Plum District
- Website type: Electronic Commerce
- Founded: 2009
- Key people: Susan Kim CEO; Jennifer Nuckles [VP of Marketing & Merchandising]; Raul Vazquez;
- Website: PlumDistrict.com
- Commercial: Yes
- Registration: None
- Launched: March, 2010
- Current status: Active

= Plum District =

Plum District is headquartered in San Francisco and offers national deals in North America along with local deals in markets including Orange County, Los Angeles, New York City, San Diego, Denver, and San Francisco. In March 2011, Plum District was selected by Facebook as one of nine partners in its short-lived foray into daily deals. Plum District teamed with The Walt Disney Company to launch Disney Family Deals in July 2012.

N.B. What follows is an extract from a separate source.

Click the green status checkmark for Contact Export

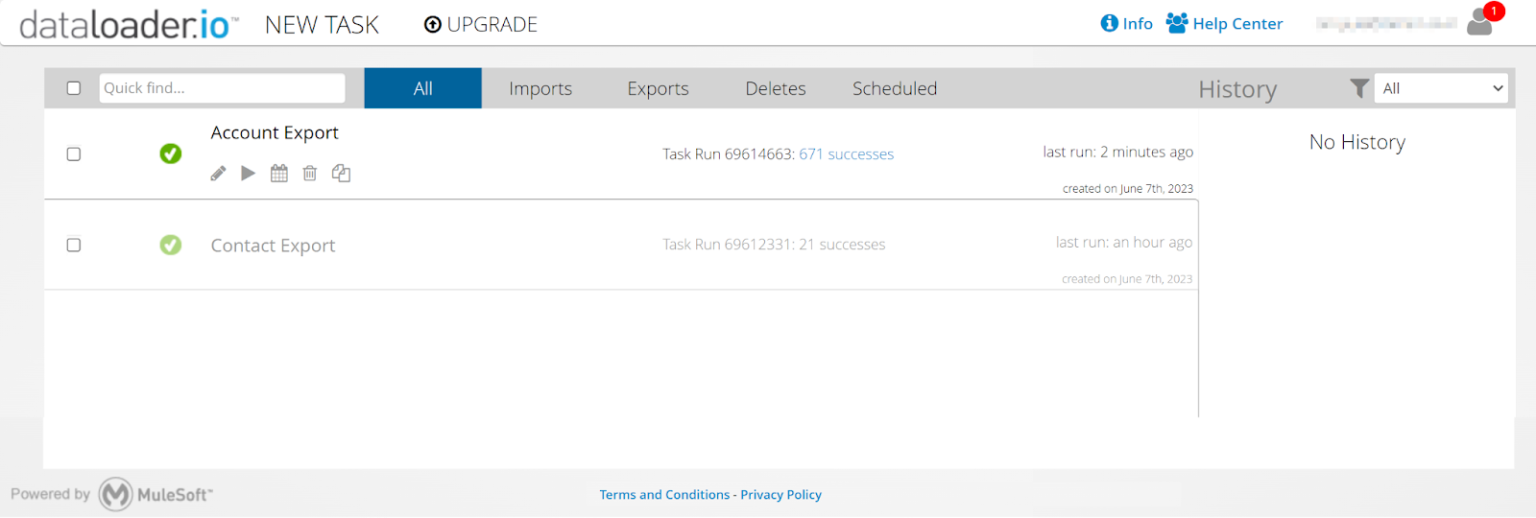(x=171, y=245)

Founded by Megan Gardner, Susan Kim, who had been serving as interim CEO, permanently took control of the company in March 2013. Raul Vazquez, ex CEO of Walmart.com, joined the board of directors in December, 2011. Vazquez was named number 14 on Money Magazine's 40 under 40 list for 2010.

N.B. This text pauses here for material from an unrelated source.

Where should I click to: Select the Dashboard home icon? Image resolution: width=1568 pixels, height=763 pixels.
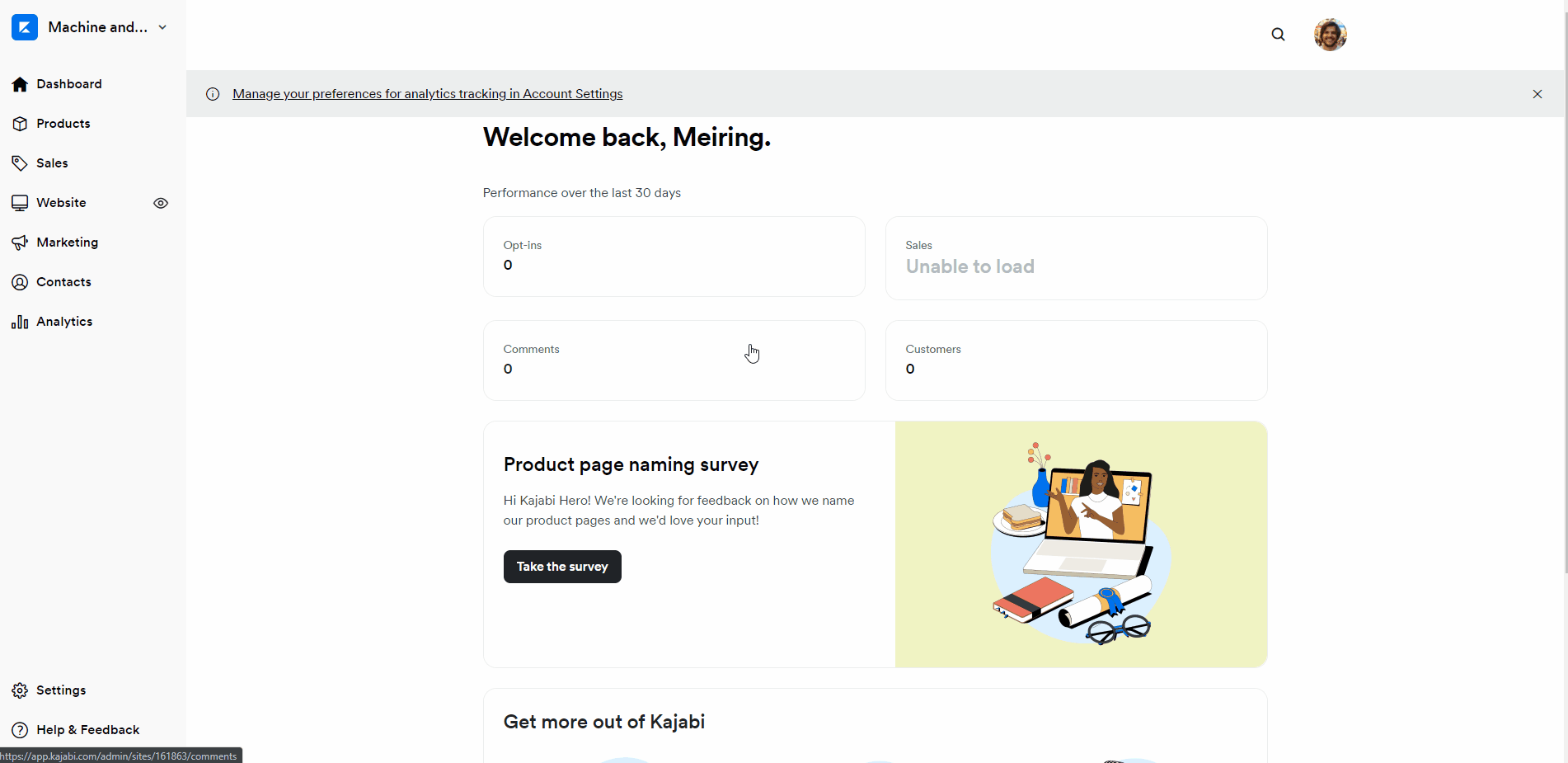coord(19,83)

From its peak coverage in 27 metro areas, by August 2012 the company had undergone significant contraction, nearly 50%, and sustained several rounds of layoffs.

In July 2020, Plum District was acquired by Coupon Lawn.

==Funding==
In Series A funding, Plum District received $8.5M in funding from Kleiner Perkins Caufield & Byers and General Catalyst Partners, two top U.S. venture firms. Previous financing, also Series A, of $2.1M came from a collection of angel investors.

In December 2011, the company raised a combined $20 million from General Catalyst Partners, Kleiner Perkins, Comcast, and Duke University in Series C funding.

== Business model ==
Plum District introduces a distinct deal of the day in each of the local markets it serves. The deal is mailed or delivered electronically to local and national Plum District subscribers. Like all Deal Of The Day sites, Plum District's revenue is generated from affiliate marketing, advertising placements, and joint ventures with the merchants with whom they work.

== Acquisitions ==
The company acquired merchant loyalty business Chatterfly and New York based daily deal business DoodleDeals, in December 2011.

In 2013, Plum District acquired AngelPad-backed Spotivate, the first acquisition by then-new president Susan Kim.